Las mentiras de Locke Lamora

Las mentiras de Locke Lamora

Todos los que somos aficionados a esta cosa llamada género fantástico nos hemos encontrado con grandísimas historias, aunque las más de las veces no hayan recibido el reconocimiento del gran público salvo contadas excepciones como 1984 o Matadero cinco en ciencia ficción o El Señor de los Anillos en la fantasía. Por más que nos pese el tipo de novelas que leemos no son capaces de atraer a la masa lectora. Es cierto que en los últimos años parece que algunas obras de corte fantástico han atraído a gran cantidad de público –la saga de Harry Potter o las novelas de Laura Gallego dentro del panorama nacional– pero estas novelas, aunque evidentemente de fantasía, no se han ideado ni desde dentro del género ni para gente del género. Más bien están preparadas ex profeso, nos pongamos como nos pongamos, para otro tipo público, joven, que con el tiempo podría dar el salto hacia el género fantástico pero, generalmente, se conforma con lo que ya ha leído y lo abandona.

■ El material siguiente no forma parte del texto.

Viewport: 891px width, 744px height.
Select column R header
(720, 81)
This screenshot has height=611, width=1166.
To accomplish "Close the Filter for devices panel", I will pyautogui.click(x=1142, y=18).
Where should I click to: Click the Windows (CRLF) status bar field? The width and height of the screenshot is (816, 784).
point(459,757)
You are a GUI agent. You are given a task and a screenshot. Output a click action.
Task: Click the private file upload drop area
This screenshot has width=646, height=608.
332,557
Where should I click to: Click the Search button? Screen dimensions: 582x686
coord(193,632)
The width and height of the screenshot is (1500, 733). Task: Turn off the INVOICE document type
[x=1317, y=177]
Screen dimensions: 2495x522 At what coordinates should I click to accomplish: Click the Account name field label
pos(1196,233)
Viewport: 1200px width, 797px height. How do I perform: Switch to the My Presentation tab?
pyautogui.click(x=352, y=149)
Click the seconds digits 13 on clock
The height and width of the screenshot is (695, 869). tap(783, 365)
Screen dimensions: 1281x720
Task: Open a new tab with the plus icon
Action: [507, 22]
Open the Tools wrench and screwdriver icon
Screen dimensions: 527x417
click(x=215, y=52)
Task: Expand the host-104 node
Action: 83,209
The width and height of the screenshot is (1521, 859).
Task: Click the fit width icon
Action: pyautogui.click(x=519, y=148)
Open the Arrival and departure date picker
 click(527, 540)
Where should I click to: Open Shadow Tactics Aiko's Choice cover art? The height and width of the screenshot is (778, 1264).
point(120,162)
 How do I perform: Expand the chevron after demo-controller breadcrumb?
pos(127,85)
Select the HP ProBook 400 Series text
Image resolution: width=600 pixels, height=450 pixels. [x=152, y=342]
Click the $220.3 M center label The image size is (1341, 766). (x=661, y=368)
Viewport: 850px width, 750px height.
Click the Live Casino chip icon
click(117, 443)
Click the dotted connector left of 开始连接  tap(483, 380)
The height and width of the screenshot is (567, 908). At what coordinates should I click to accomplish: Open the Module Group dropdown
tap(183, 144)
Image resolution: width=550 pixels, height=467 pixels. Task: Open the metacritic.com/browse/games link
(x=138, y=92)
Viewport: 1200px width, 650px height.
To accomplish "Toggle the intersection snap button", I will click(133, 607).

En escasas ocasiones aparece una historia de género ideada dentro del género pensada para lectores de género y con la fuerza, el dinamismo y, por qué no decirlo, los “ingredientes” que podrían atraer a otro tipo de público,

En este mundo de la literatura fantástica es muy arriesgado atribuirse las cualidades de profeta y vaticinar un futuro a un libro que, como mucho, puede vender unos cuantos miles de copias. Pero en el caso de Las mentiras de Locke Lamora sería una auténtica pena, de verdad, que no diese el salto.